Team 3Thirty

Inspire Direction and Purpose: NSW Government Capability Guide

In this guide
INSPIRE DIRECTION PURPOSE - Team 3Thirty NSW Government job advice

This capability is about helping people understand where they are going, why it matters, and what success looks like.

It is leadership through clarity, alignment and recognition. Panels are usually looking for signs that you can connect work to purpose in a way that helps other people stay focused and engaged, especially when the work is pressured or changing.

That is why this capability usually needs a STAR-style example rather than a claim about being an inspiring leader. If you need a refresher on the structure, go back to our STAR Method Examples for NSW Government Applications.

What changes across the levels

  • Foundational: helps team members understand organisational direction
  • Intermediate: communicates goals and priorities more clearly in day-to-day leadership
  • Adept: builds shared purpose and keeps people aligned through competing demands
  • Advanced: communicates vision credibly across broader groups and sustains commitment
  • Highly Advanced: shapes organisational purpose and inspires others at scale

How to build a stronger example

Strong examples often involve:

  • clarifying priorities
  • connecting work to a larger purpose
  • recognising contribution
  • keeping people aligned during change or pressure

Example paragraph: Intermediate

In a team leader role, I made sure staff understood how their day-to-day work connected to broader team priorities. A common issue was that people were busy, but not always clear on which work mattered most at a given time. My task was to create more alignment around priorities. I used regular updates to clarify what mattered most, reinforced expected outcomes, and recognised contributions when work was done well. That helped create better alignment and improved consistency in the team’s effort.

Example paragraph: Adept

While leading a work area through a demanding period, I focused on making priorities clear and helping people see why certain work needed to come first. The challenge was that staff were under pressure and could easily have become focused only on task volume. My task was to keep people connected to the bigger purpose as well as the immediate priorities. I communicated the direction consistently, kept staff updated as circumstances changed, and recognised progress along the way. That helped maintain engagement and kept the team focused on the outcome rather than just the pressure.

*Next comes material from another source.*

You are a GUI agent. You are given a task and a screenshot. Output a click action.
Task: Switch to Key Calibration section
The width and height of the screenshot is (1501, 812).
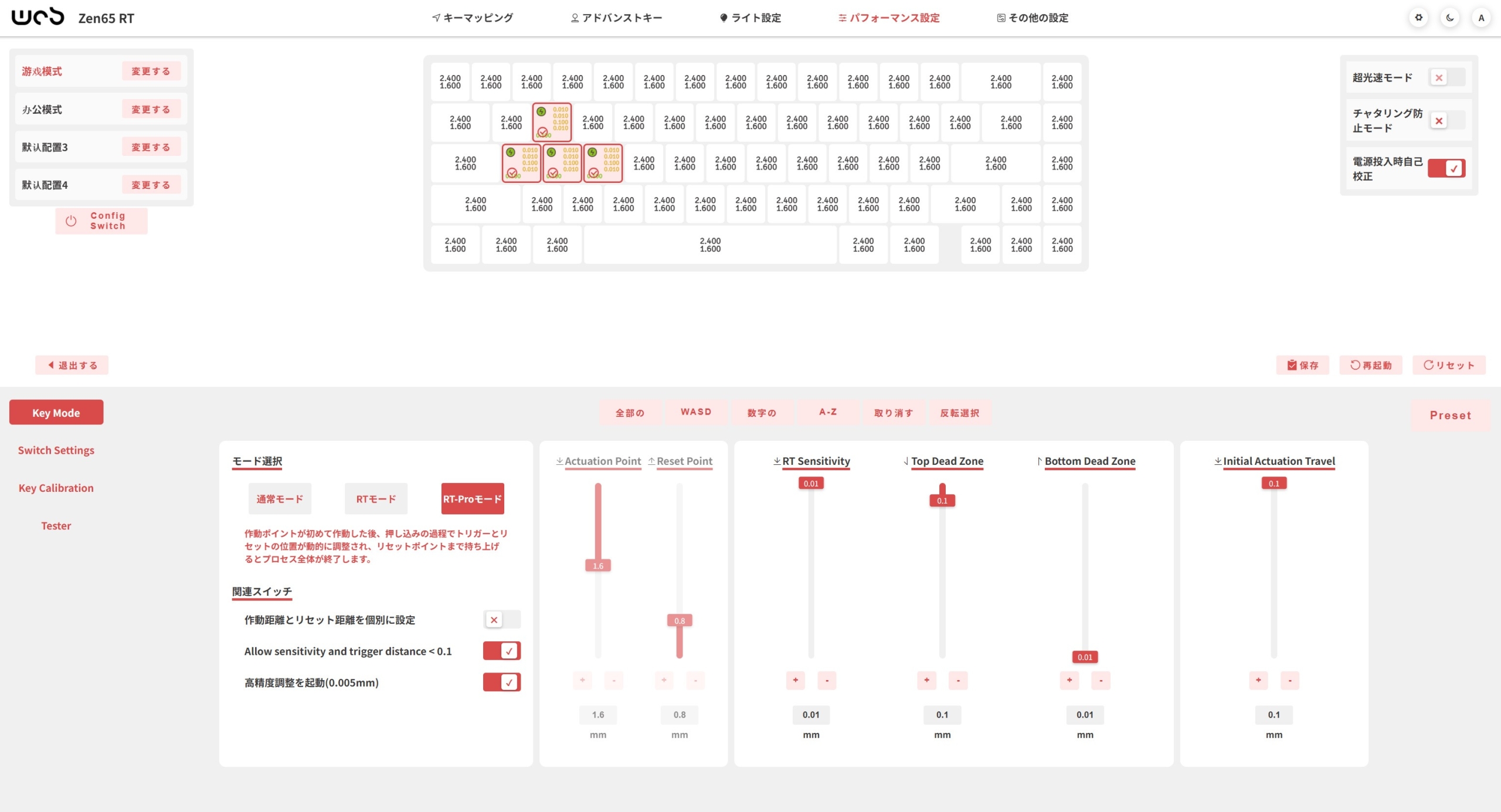[56, 488]

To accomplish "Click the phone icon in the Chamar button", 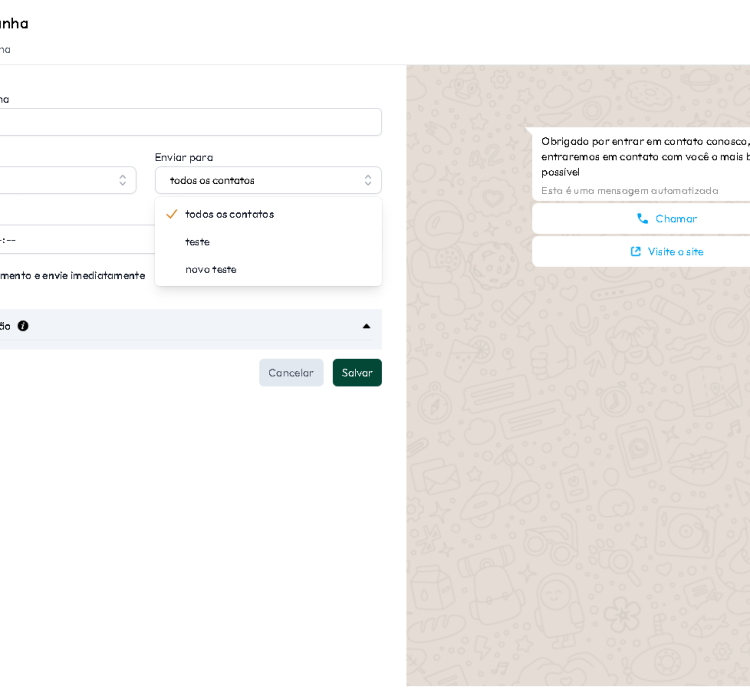I will coord(642,219).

Example paragraph: Advanced

In a senior leadership role, I communicated direction across a broader group with different functions and pressures. The task was to create enough shared purpose that people could stay aligned despite different operational realities. I made the purpose of the work clear, connected operational priorities to the bigger picture, and reinforced achievement in a way that built commitment rather than fatigue. That helped maintain focus and morale through a more complex period of delivery.

Final advice

This capability is not about sounding inspirational in a vague way.

It is about making direction clear enough that people can act on it.